All the above-mentioned works generally focused on either convolution or transformer-based classification models or an ensemble of transformer and convolution-based classification models. In the case of ensemble models, the importance of extracted features from every model does not obtain the proper significance because, at the decision level, the class is already classified by a CNN or transformer network. On the other hand, in stacking, the image goes through the model sequentially, which means the extracted feature from CNN or transformer goes through another model where the feature extraction process continues. In this way, the extracted feature is changed by the latter model, which is why the extracted feature in every model does not have the same significance in the final classification.

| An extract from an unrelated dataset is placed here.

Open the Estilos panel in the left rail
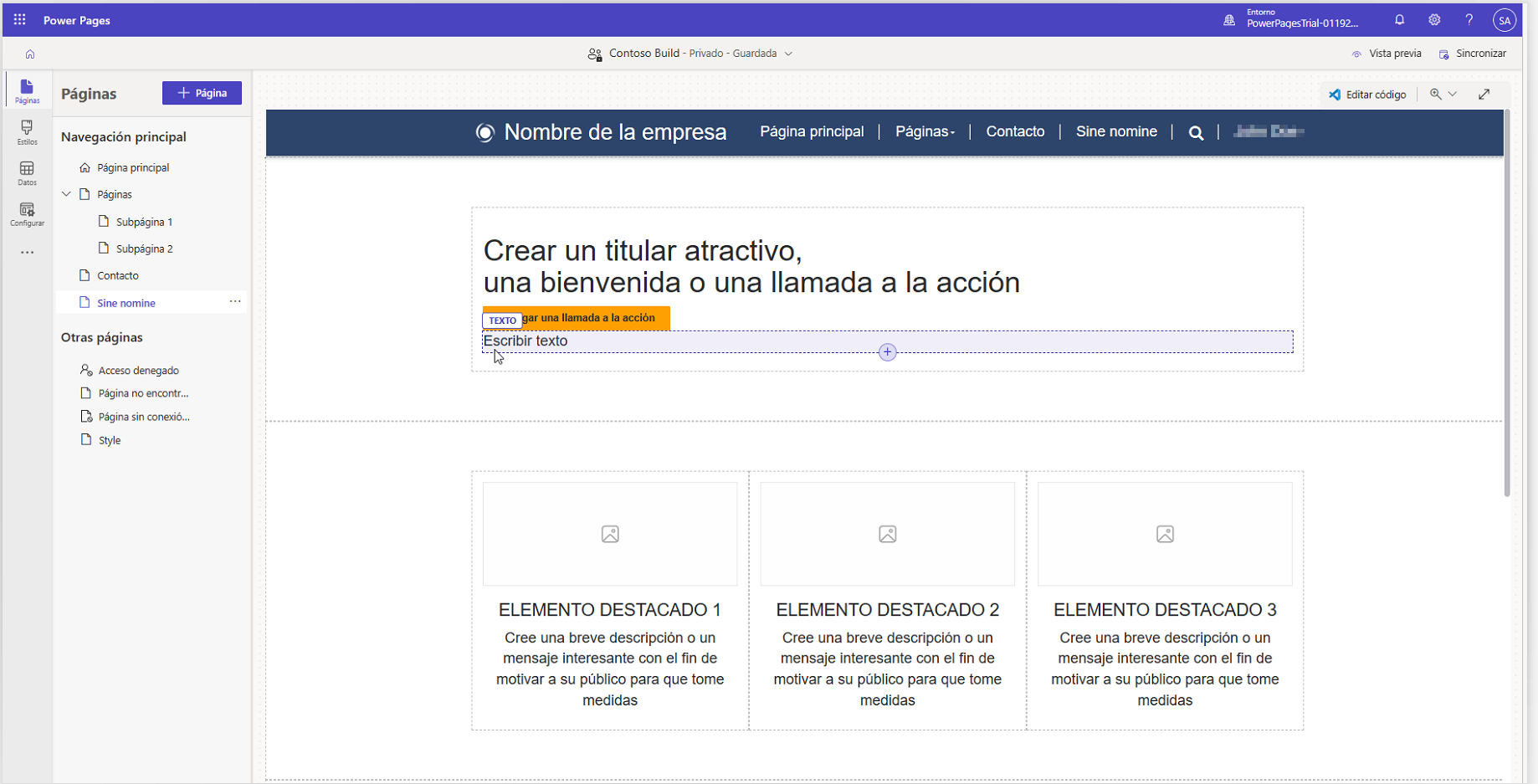This screenshot has height=784, width=1538. pos(27,131)

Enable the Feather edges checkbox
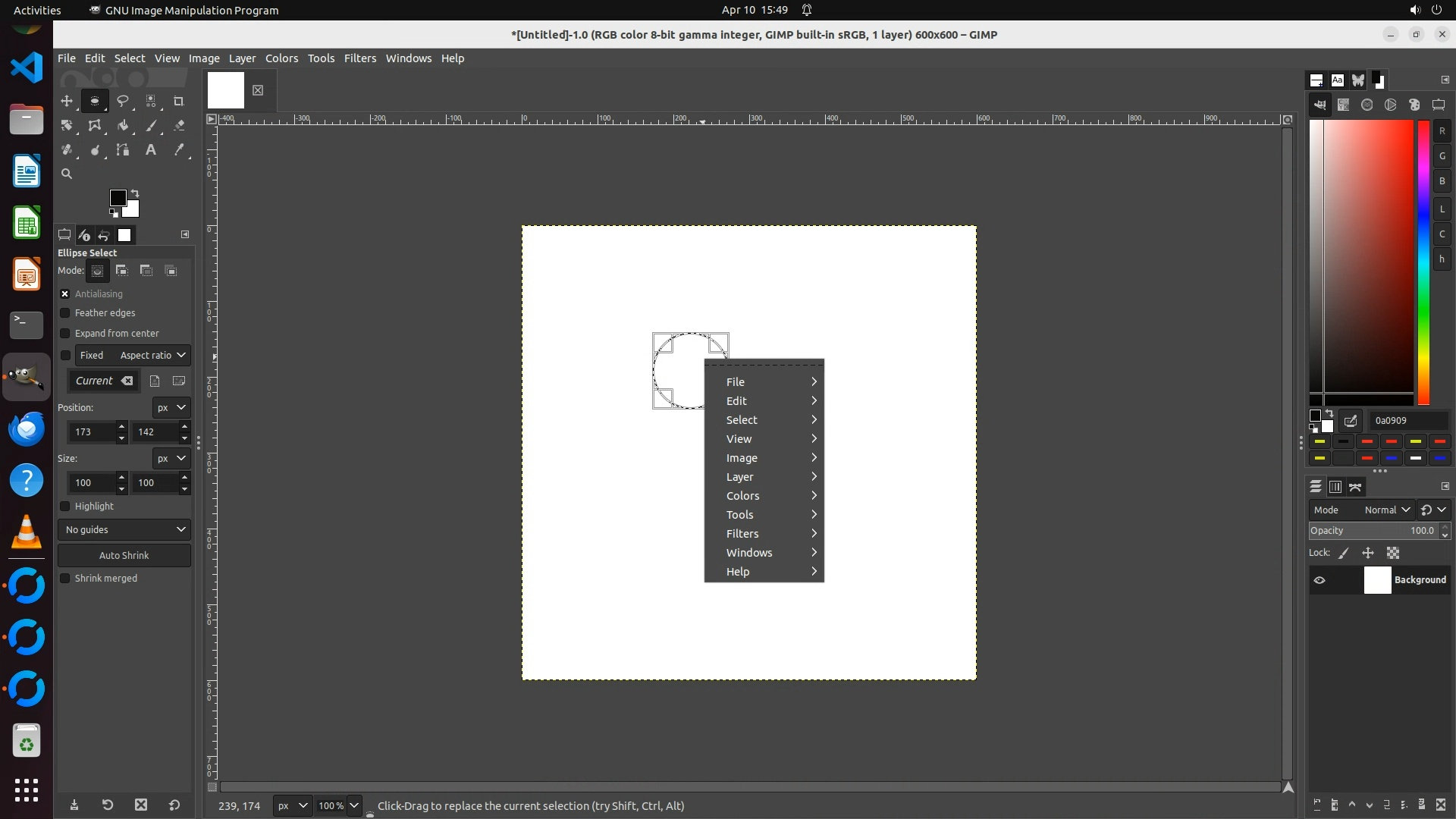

Concerning these findings [
12,
13,
14,
15,
16,
17,
18,
19,
20,
21,
22], instead of ensembling or stacking the models, this work proposes a hybrid feature extraction method by fusing conventional pre-trained CNN models such as Inception-V3 and ResNet-50 and a transformer model. In this framework, the individual model extracts the feature individually, and later, the extracted features become fused. In this arrangement, extracted features from every individual model obtain the same significance, which provides the framework with superior performance. This triple-stream Conv-ViT consists of three individual models- Inception-V3, ResNet-50, and Vision Transformer. Inception-V3 and ResNet-50 are CNN-assisted networks where convolution is performed for feature extraction. The network uses kernels to extract texture information by correlating between nearby pixels. The Inception-V3 is a large convolutional network that works solely based on convolution. The main advantage of inception-V3 is the usage of several filters, i.e., 277 filters, to detect deep texture features by building correlations between consecutive and nearby pixels [
23]. Though Inception-V3 is computationally efficient, it is a very large and complex model which is suspected of vanishing gradient problems. For this reason, the ResNet-50 model is fused to resolve the vanishing gradient problem and extract deep features by building residual connections to nearby pixels. The residual function helps to optimize parameters that enable this model to avoid vanishing or exploding gradients [
24]. On the contrary, the vision transformer is focused on building long-distance pixel relationships rather than nearby pixel relationships resulting in shape-based features [
25]. Consequently, a transformer model is fused with the Inception-V3 and ResNet-50 models to generate a shape-based texture feature for processing through the deep neural network, which provides the classifier an upper hand in final detection. The major contribution of this research includes:
Building a three-stream fusion model called Conv-ViT for retinal disease detection by concerning both texture and feature-based information of each class of retinal images.
Using pre-trained models such as Inception-V3 and ResNet-50, as well as the transformer model, results in a hybrid feature followed by a DNN model to improve model detection performance.
Conducting laborious experiments for performance analysis, including quantitative, qualitative, and ablation, to signify the model’s effectiveness.
The rest of the paper is organized as follows:
Section 2 contains a detailed description of the materials and methods of the proposed Conv-ViT framework with a detailed analysis of all the models.
Section 3 represents the performance evaluation of the proposed system, including quantitative study, qualitative study, ablation study, and comparison with previous work in this field.
Section 4 and
Section 5 contain the discussion and conclusion, respectively.